« Le pays pour lequel j’ai été prêt à donner ma vie m’a tourné le dos », dénonce Ivan Ocon qui, après avoir combattu en Irak pour les Etats-Unis, a été expulsé vers le Mexique, comme des centaines d’autres vétérans ayant commis un délit.
Ivan Ocon, âgé de 39 ans, fait partie d’une vingtaine de vétérans de guerre qui se réunit dans un centre d’aide ayant ouvert ses portes le mois dernier à Ciudad Juarez, à la frontière avec les Etats-Unis et qui sera inauguré officiellement samedi.
Sans autres ressources que des dons, provenant notamment de soldats en activité de l’autre côté de la frontière à El Paso, le centre est situé dans la maison de José Francisco Lopez Moreno, 72 ans, qui lui a combattu au Vietnam.
Installé à Juarez depuis 2004, José Francisco et sa famille offrent de la nourriture, des vêtements et un logement temporaire à ces anciens soldats de l’armée américaine expulsés des Etats-Unis.
Il les aide également à réclamer une pension, aidés par « des avocats en Californie », explique-t-il.
‘C’était mon pays’
A l’âge de sept ans, Ivan Ocon est arrivé avec sa famille à El Paso (Etats-Unis), où ils ont obtenu un permis de résidence.
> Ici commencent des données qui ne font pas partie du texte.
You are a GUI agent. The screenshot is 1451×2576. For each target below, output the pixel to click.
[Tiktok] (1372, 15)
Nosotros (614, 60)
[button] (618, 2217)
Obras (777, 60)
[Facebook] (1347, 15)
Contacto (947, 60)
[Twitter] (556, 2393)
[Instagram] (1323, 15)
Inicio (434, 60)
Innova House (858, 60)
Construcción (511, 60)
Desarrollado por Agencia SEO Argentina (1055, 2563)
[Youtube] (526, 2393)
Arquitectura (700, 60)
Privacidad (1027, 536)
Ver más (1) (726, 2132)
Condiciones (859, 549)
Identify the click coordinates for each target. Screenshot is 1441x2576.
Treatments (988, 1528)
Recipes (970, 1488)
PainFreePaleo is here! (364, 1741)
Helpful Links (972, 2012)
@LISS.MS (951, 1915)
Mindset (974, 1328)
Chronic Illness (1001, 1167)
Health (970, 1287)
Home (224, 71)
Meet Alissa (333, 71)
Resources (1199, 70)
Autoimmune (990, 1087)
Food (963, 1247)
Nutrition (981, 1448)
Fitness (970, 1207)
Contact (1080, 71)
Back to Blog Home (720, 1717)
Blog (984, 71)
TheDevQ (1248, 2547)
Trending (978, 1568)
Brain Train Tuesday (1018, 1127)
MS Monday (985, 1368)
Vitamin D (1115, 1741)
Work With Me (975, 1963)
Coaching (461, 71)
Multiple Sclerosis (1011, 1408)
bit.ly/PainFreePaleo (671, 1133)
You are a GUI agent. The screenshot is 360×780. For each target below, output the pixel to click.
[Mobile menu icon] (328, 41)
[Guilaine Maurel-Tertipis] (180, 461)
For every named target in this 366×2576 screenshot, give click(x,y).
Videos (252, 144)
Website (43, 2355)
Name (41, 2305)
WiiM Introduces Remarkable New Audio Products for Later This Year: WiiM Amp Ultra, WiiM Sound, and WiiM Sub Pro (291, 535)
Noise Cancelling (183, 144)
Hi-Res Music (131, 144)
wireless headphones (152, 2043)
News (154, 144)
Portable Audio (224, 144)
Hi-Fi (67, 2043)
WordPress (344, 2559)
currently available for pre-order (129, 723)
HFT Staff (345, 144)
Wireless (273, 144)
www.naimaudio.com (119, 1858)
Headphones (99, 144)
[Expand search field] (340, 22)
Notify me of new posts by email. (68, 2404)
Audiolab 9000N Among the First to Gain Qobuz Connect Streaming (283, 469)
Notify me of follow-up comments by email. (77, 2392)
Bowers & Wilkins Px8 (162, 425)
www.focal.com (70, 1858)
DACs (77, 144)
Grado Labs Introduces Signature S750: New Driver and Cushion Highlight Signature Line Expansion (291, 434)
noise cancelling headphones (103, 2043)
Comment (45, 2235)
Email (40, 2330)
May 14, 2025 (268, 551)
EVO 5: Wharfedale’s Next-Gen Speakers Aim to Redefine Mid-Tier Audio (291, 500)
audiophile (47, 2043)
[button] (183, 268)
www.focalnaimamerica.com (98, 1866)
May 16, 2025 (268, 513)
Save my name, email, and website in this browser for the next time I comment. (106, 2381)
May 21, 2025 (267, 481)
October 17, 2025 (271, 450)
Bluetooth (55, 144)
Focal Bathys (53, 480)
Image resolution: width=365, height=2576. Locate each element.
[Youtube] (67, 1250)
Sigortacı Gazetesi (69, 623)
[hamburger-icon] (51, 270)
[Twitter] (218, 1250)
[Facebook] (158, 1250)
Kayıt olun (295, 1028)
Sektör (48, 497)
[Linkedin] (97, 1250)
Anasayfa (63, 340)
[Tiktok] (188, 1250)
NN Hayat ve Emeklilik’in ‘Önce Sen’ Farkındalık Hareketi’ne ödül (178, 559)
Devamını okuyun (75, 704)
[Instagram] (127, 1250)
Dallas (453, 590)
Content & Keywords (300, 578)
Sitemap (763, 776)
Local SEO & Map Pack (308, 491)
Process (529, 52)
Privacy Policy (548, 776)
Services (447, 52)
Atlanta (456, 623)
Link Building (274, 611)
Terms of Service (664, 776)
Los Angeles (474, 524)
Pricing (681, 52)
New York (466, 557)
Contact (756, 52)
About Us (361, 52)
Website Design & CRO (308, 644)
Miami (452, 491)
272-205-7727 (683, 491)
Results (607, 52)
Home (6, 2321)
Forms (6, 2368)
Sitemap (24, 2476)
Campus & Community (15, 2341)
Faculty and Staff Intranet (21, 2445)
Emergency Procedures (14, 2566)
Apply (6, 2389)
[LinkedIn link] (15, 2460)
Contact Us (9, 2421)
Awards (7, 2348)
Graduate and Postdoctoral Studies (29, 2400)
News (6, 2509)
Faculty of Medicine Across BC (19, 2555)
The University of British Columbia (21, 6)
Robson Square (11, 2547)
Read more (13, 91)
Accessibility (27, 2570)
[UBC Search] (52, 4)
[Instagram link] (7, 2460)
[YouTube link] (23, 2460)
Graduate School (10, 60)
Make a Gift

En 1997, à l’âge de 19 ans, il s’est engagé dans l’armée américaine.
« Je voulais défendre ce qui était mon pays, à cette époque », raconte-t-il.
Comme beaucoup de migrants légaux, il a pensé qu’en rejoignant les rangs de l’armée il obtiendrait aisément son passeport américain.
« Je leur ai dit que j’étais d’origine mexicaine et ils m’ont dit qu’il n’y avait pas de problème, qu’une fois engagé ils pourraient m’aider à obtenir la citoyenneté, mais ce n’était pas mon objectif principal, je me sentais vraiment américain », assure-t-il.
Il a été envoyé à Hawaï pour se spécialiser dans les opérations de sauvetage à bord d’hélicoptères puis en Corée du Sud pour se former aux télécommunications.
Après, « j’ai dû partir en Jordanie, à la frontière avec l’Irak, en 2003, quelques mois avant le début de la guerre », se souvient-il.
Positionné ensuite à Amman, il protégeait la ville d’une éventuelle entrée des forces irakiennes.
« Là-bas, j’ai mis ma vie en danger à plusieurs reprises », souligne-t-il.
Mais de retour à El Paso, il s’est retrouvé impliqué indirectement dans une affaire d’enlèvement et a été condamné en 2006 à dix ans de prison.
A sa sortie, en février 2016, il a été expulsé vers le Mexique, laissant aux Etats-Unis sa femme et ses enfants.
« J’ai fait une erreur », admet-il, « mais ils n’ont pas tenu compte de mes médailles ». « Je me sens trahi », dit-il.
Séquelles psychologiques
Il n’existe pas de chiffres officiels sur le nombre de vétérans de guerre expulsés des Etats-Unis, mais selon l’ONG américaine de défense des droits civils ACLU, ils seraient environ 300, dans leur majorité victimes du durcissement de la loi dans les années 1990.
Le premier centre pour vétérans est né il y a quelques années à Tijuana, au nord-ouest du Mexique, où vivent une soixantaine d’ancien militaires américains expulsés après avoir commis des délits punis par plus d’un an de prison.
S’inspirant de cette initiative, José Francisco Lopez Moreno, alias Panchito, a créé son propre centre.
« Ils m’avaient promis de m’obtenir la nationalité (américaine) au retour » du Vietnam, se souvient, amer, cet homme qui a été mobilisé sur la base militaire de Gia Nghia de 1967 à 1968.
Il était chargé de surveiller les dépôts de combustible, en permanence sous le feu des combattants Vietcong, assure-t-il. L’un de ses compagnons, Ramiro Alanis, également Mexicain, est mort au combat.
« J’ai été tout près de mourir », explique-t-il. Les Vietnamiens avaient creusé des tunnels sous la base dans lesquels « ils ont placé des explosifs sous les conteneurs d’essence et les ont fait exploser ».
Comme beaucoup de soldats, il est rentré aux Etats-Unis avec des séquelles psychologiques.
« La tête n’allait pas et je me calmais avec de la cocaïne » se souvient-il.
Panchito a été arrêté en achetant de la drogue puis incarcéré avant d’être expulsé : « Je ne pouvais pas croire ce qu’ils étaient en train de me faire, je pensais que c’était un cauchemar ».
Désormais, il veut aider ceux qui vivent le même cauchemar que lui.